*AIM*:
Starting with the line containing "Given: Click 'Change" and going on through the line containing "click(x=505, y=145)", give those records as a two-column CSV with the columns instruction and action, one row per request. Put each value in a single quoted field, with line breaks turned into spaces.

*RECORDS TO USE*:
________________________________________

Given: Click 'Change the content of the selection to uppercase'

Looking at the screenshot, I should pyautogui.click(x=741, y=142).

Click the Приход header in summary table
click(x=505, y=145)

________________________________________

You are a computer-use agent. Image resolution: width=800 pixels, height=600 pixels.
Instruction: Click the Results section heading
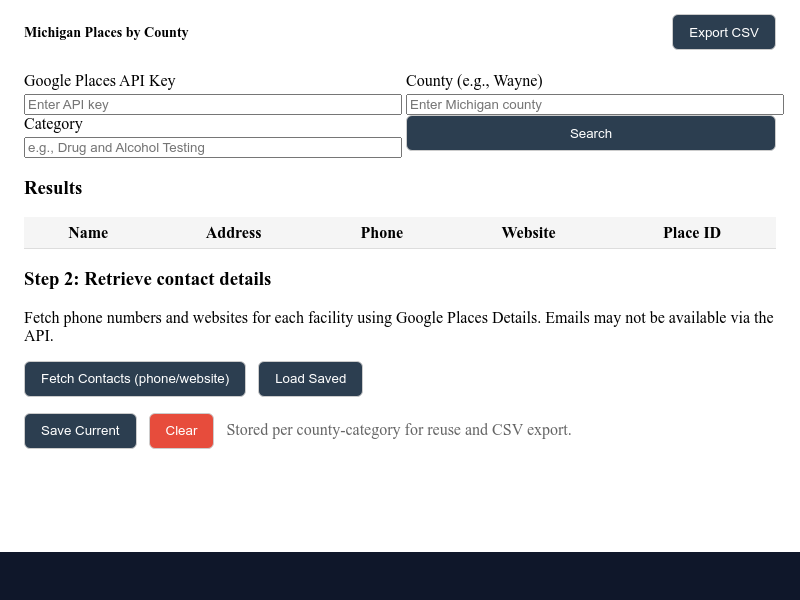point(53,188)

________________________________________

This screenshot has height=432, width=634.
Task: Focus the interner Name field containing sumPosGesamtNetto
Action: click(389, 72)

________________________________________

*ANSWER FOR THIS EXERCISE*:
instruction,action
"Given: Click 'Change the content of the selection to uppercase'","Looking at the screenshot, I should pyautogui.click(x=741, y=142)."
"Click the Приход header in summary table","click(x=505, y=145)"